DIY Upgrades

I thought I’d make a thread on DIY upgrades as I’m about to embark on a few projects.

The first couple I did yesterday.

Before:
1 x 3 Tb Seagate HDD in external Thunderbolt LaCie
4 x 1 Tb Hitachi HDDs in external Thunderbolt Promise Pegasus RAID

I bought from Warehouse1:
1 x 6 Tb Seagate HDD
3 x 3 Tb Seagate HDDs

Last night I did the upgrade on my kitchen table:

I bought the same Seagate 3 Tb HDD as the one in the LaCie, and what I did was move that into the RAID, and replace it with the 6 Tb.

After:
1 x 6 Tb Seagate HDD in external Thunderbolt LaCie
4 x 3 Tb Seagate HDDs in external Thunderbolt Promise Pegasus RAID

(Total of 18Tb - but I will run the 4 x 3Tb in RAID 10, so I will end up having 6 Tb + 6 Tb = 12 Tb).

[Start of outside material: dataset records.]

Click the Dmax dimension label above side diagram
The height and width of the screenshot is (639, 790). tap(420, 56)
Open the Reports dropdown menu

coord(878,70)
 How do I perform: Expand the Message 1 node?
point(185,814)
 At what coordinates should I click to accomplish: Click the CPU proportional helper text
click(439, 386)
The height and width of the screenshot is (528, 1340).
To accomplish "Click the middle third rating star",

I now have 4 x 1Tb Hitachis left over, that are dated May 2012.

Anyone looking to buy a set of 1Tb 7200 SATA-3 drives?

Anyway, about to upgrade my internal 1 Tb HDD in my Mac Mini to a 2nd 256Gb SSD (as a second backup boot disk) - waiting for delivery of disk and tools from Ramcity - will post about that in the next couple of days.

Ok, I just did the SSD upgrade on my Mac Mini.

Late 2012 Quad Core 2.66Ghz came with original Apple 1Tb HDD and 256Gb SSD.

I wanted to replace the HDD with another SSD. I did my research and found Angelbird branded SSDs on RamCity - they are the only 3rd party SSDs that are able to use the native Apple TRIM. I got the 256Gb one, as this SSD was only going to be a clone of the boot disk.

I also needed tools - which I also got from RamCity - the iFixit Pro Tech Toolkit

Lastly, as I have never done this before, I needed a good tutorial - and the iFixit site had a good one - I got set up, and was ready to go!

Opened the bottom of the Mac Mini… so far so good, seems quite easy…

Wow things are cramped in there… praying that the HDD is the one closest to the base…

In the end, it wasn’t!

I had to completely unscrew and push out the logic board, to get to the other drive…

Suffice to say, the whole process took an hour and a half - and taking things out was easier than putting them back again… after packing everything back in, it was tough trying to line up the screw holes…

I was really worried that the Mac Mini wouldn’t boot up again, that I had shorted something, as I had a robust time with the tools pushing and pulling the drives in and out.

But success!

And as you can see, the Angelbird drive appears to OSX as a native Apple drive, with native Apple TRIM support. Interesting!

Hope you enjoyed the pics. Sorry, I was too frustrated in the middle of the process to take more photos, and only remembered right at the end. So there you have it… my Mac Mini now has 2 x 256Gb SSDs!

Sudo trimforce enable in terminal allows TRIM to run on any ssd that supports it in OS X.

I have a Samsung 850 Pro 512GB, Transcend 256GB, and OWC 3G 240 GB and 60GB. All have been running TRIM for quite a while with this command

Thanks, I was aware, the interesting thing is that the Angelbird ssd is the first 3rd party one that uses the native Mac trim automatically without sudoforce.

Yeah, I think it is because they spoof the device ID of the genuine drives. If apple cared, they could in theory change the way OSX recognises their drives, which would in theory leave the angelbirds high and drive without TRIM automatically, but I’m not sure Apple care enough about it to make it an issue.